Why You Should Rescind
Examples of reasons you may want or need to rescind an offer:
- Background check failed
- Drug screen failed
- Physical failed
- Candidate falsified information on their application
- Candidate did not accept the offer within the agreed upon time
- Candidate indicates poor character towards the end of the offer process
- Candidate has unrealistic requests to make changes to the offer
- Candidate has a counteroffer from current employer that they want to accept
Do Not Rescind Based On These Reasons
Reasons why you should not rescind an offer: Discrimination. For example, during the job offer the candidate informs you that they are diabetic, but they have it under control. You become concerned about how this might impact your health insurance rates and you want to rescind the offer.
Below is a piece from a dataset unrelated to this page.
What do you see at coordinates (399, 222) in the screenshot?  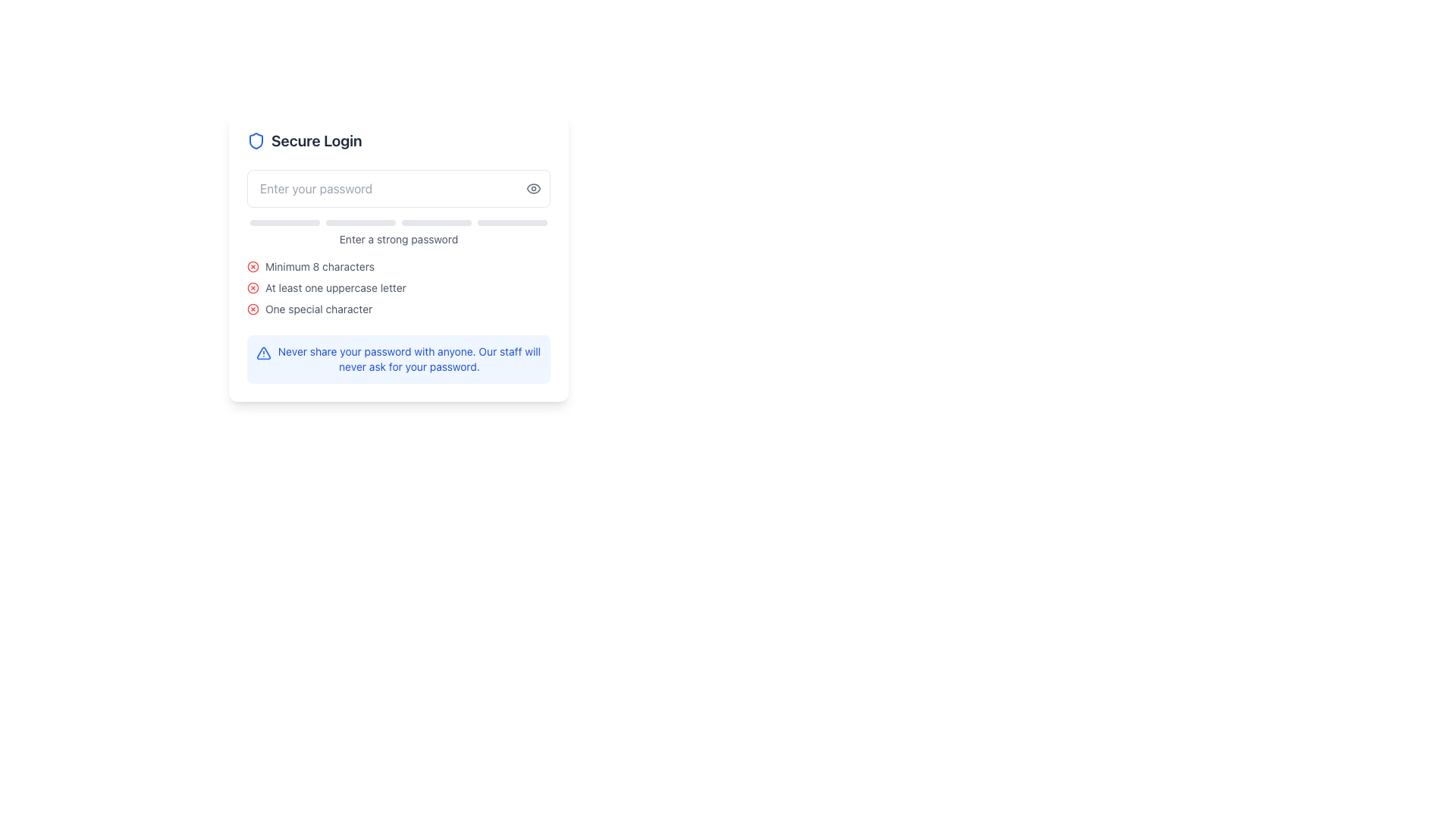 I see `the password strength indicator bar located immediately below the password input field, which visually represents the strength of the entered password` at bounding box center [399, 222].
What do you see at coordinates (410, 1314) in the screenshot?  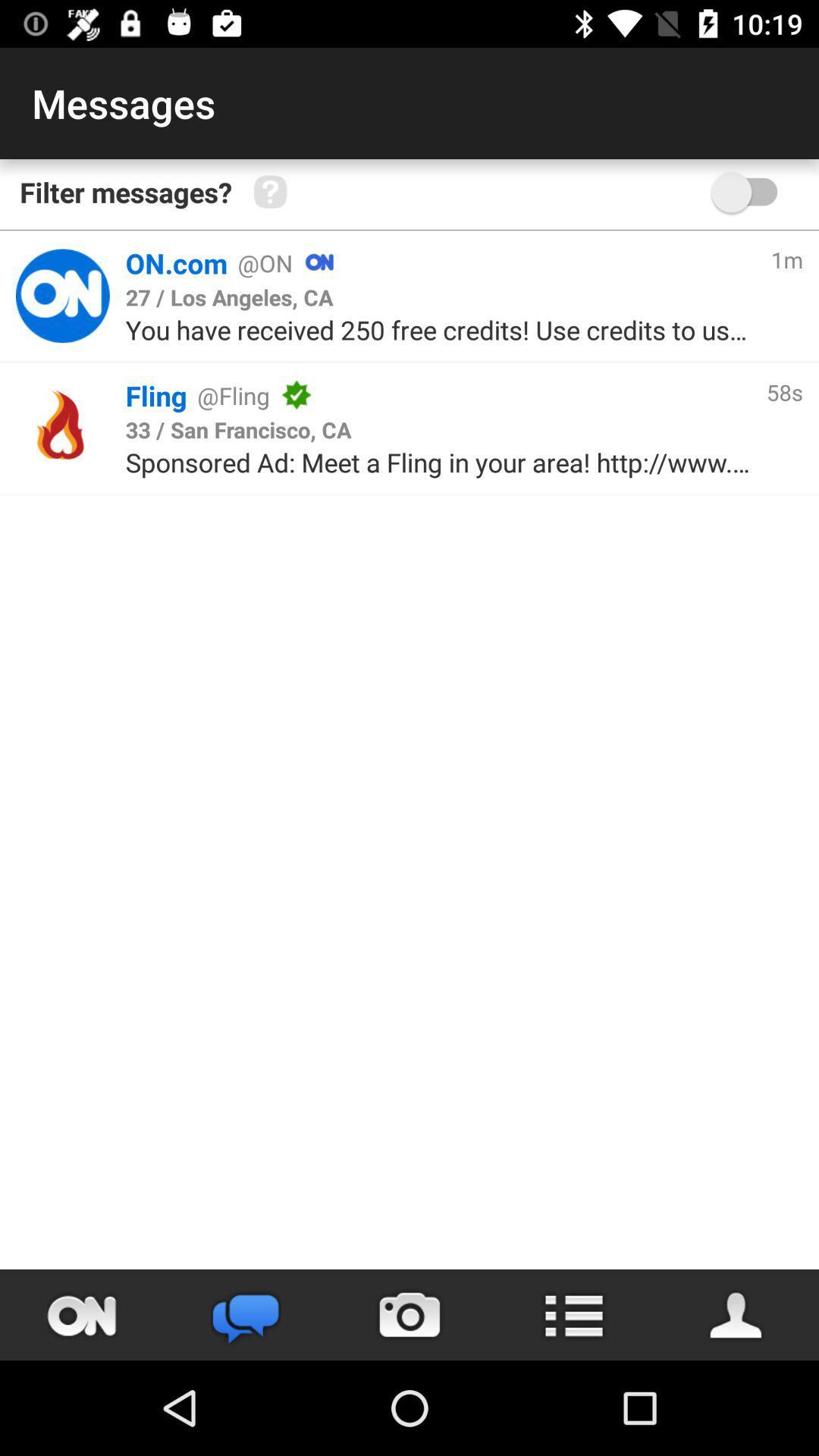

Do not rescind that offer unless you want to fear being sued under the ADA (Americans with Disabilities Act). Another more common example might be where you make an offer to a female, who informs you during the offer process that she is pregnant. Do not rescind that offer unless you want to fear being sued under the Pregnancy Discrimination Act.
How to Rescind
If you must rescind an offer it is always best to do so prior to it being accepted in writing, otherwise you may expose yourself to liability. Talk to a lawyer to examine the exact circumstances and the language of your offer letter to assess your options.
Provide very little detail in feedback when rescinding an offer. Give an inch of feedback and expect a mile of arguing and potential lawsuits.
A properly worded offer letter will make any necessary rescinding go as smoothly as possible
Following are some sample protective wording to include in your offer letter.
Clearly state the mandatory conditions for the position: This offer is contingent upon the successful completion of your background investigation and pre-employment drug testing (which must be completed within 72 hours of your acceptance to this offer).
Clearly state that the offer is for at-will employment: This letter is intended to outline your offer and does not constitute an employment contract between you and CompanyX. Your employment will be at-will and not guaranteed.
All offer letters should state that the relationship is ‘at will’. Unless you truly intend to create a binding employment contract, do not use the term “employment contract” in your offer letter.
Knowing how & when to rescind creates a win-win situation.
*The above information is for informational purposes only and not for the purpose of providing legal advice.